▶ WHAT YOU SHOULD DO
Write out every one of the rows below word for word, and leave the pictures out of your copy.
— begin GIVEN DATA —
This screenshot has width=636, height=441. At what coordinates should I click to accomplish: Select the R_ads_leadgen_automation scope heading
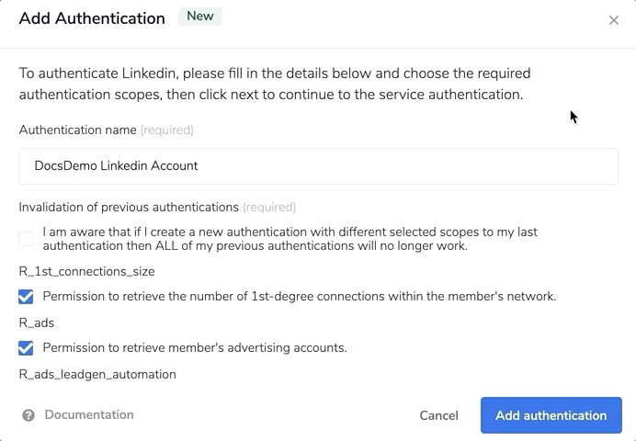97,375
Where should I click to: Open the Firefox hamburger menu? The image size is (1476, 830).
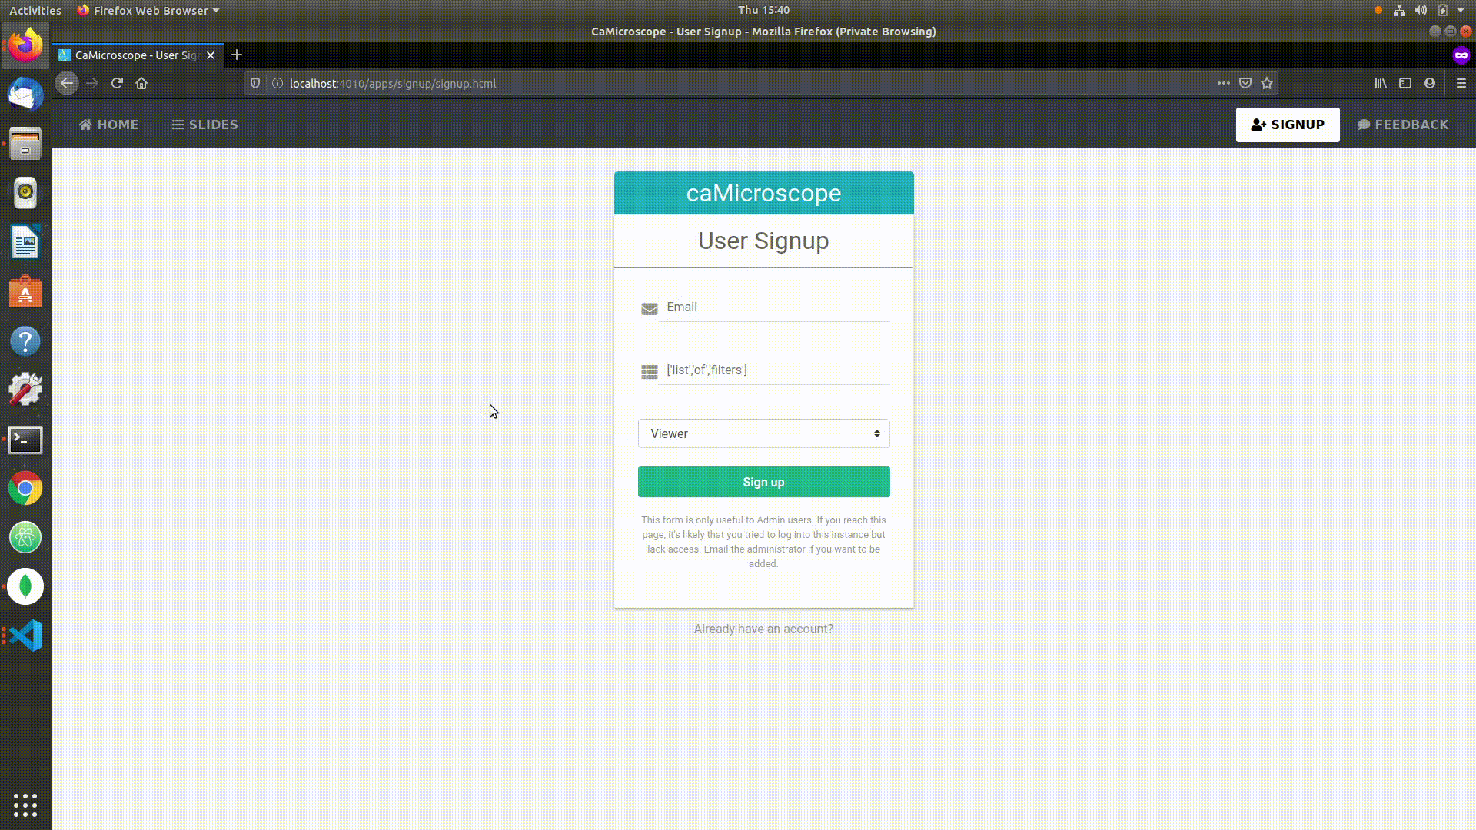click(1461, 83)
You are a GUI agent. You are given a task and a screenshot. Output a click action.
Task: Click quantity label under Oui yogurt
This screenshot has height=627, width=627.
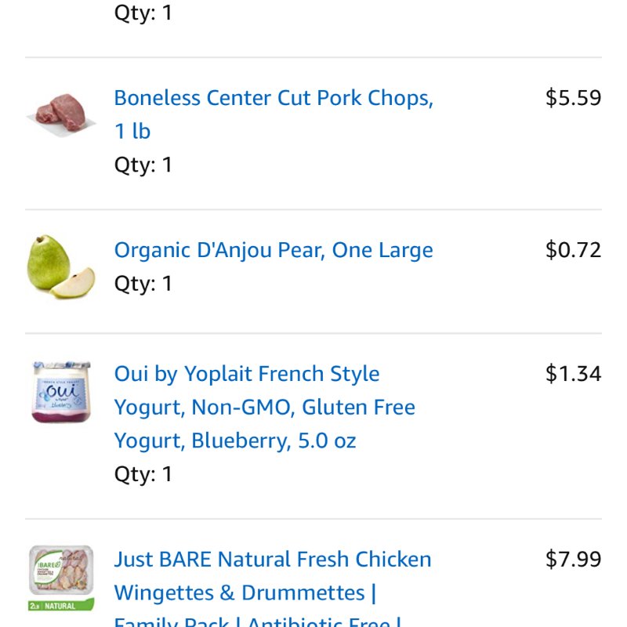[x=143, y=474]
— end GIVEN DATA —
▶ EXERCISE ANSWER
This screenshot has width=636, height=441. At what coordinates should I click to accomplish: Select the R_ads_leadgen_automation scope heading
97,375
Where should I click to: Open the Firefox hamburger menu? The image size is (1476, 830).
click(1461, 83)
You are a GUI agent. You are given a task and a screenshot. Output a click action.
Task: Click quantity label under Oui yogurt
This screenshot has height=627, width=627.
[x=143, y=474]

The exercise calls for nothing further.